I Think I Can Wrestle

In between tournaments in the rather longish debate season I heard a call for open wrestling tryouts and I thought I could wrestle. It turned out that I was able to wrestle better than anything else I had tried in high school sports because I made the team instantly. That was mainly down to the fact that everyone who showed up was on the team. The coach said that he liked my can-do attitude for coming out and trying to wrestle when I was 17 and most of the other boys had been wrestling their whole lives since they were 4 or five. I didn't know the rules or the moves but I did know how to go full blast for six minutes of grappling and that turned out to be enough to get onto the varsity team and win four of my 18 matches. This once again was not so much a commentary on my innate ability to wrestle so much as the really pathetic squad we were fielding my senor year. We were loo sign wrestling matches by thirty, forty points and that is almost unheard of.

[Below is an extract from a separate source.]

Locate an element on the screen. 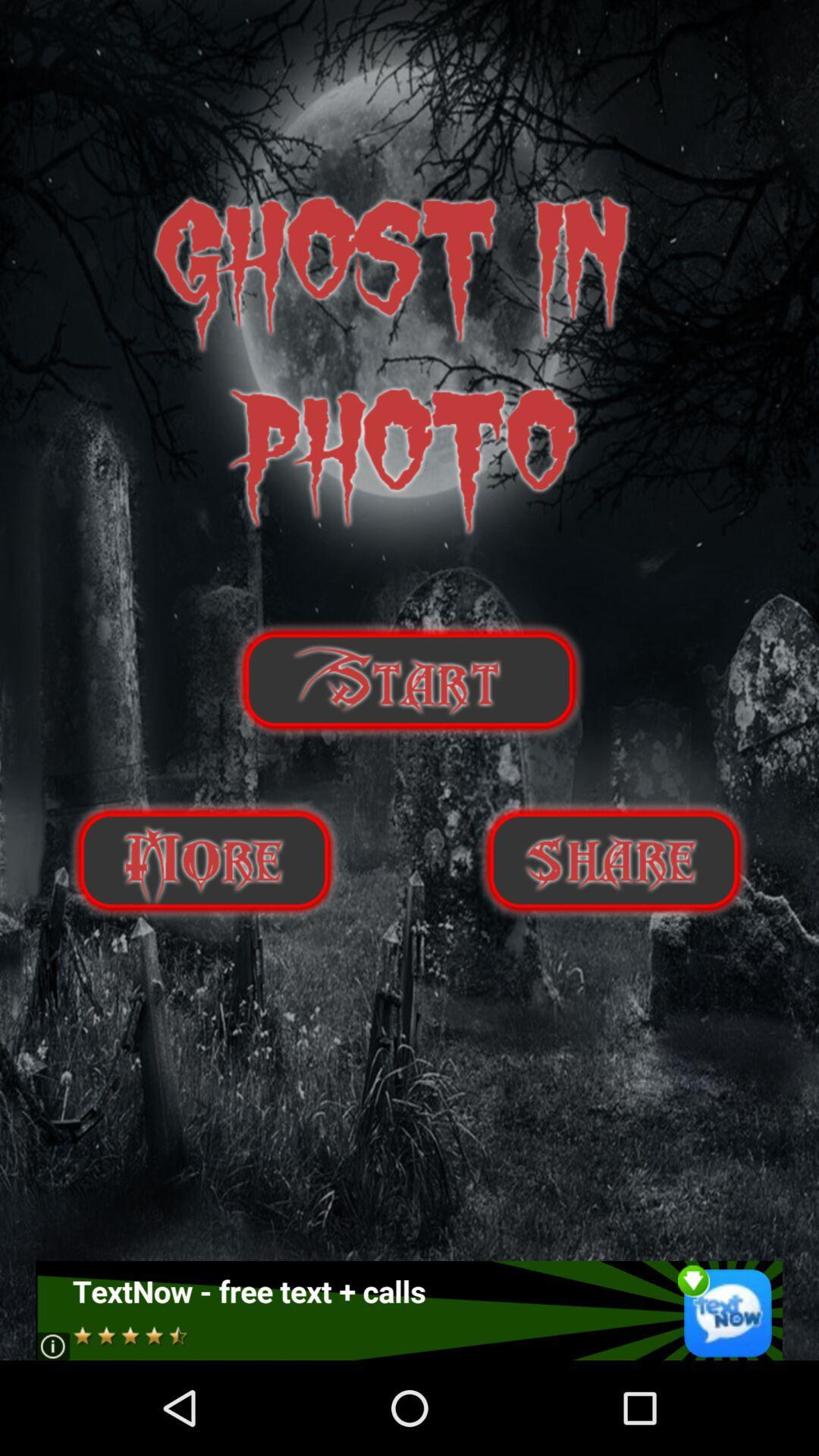  score botton is located at coordinates (203, 860).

Many of the kids I was there practicing with were only there because their fathers had insisted or bribed them and they gave little to no effort. Because I was doing so well against the ragamuffins in and around my weight class with the one exception of the kid who was in the class closet to my natural weight I thought I would be some pretty big trouble for all those who would have to face me in the squared circle of the wrestling mat. I was almost entirely wrong excepting cripples, the violently ill, and in a particularly low point, a cancer patient.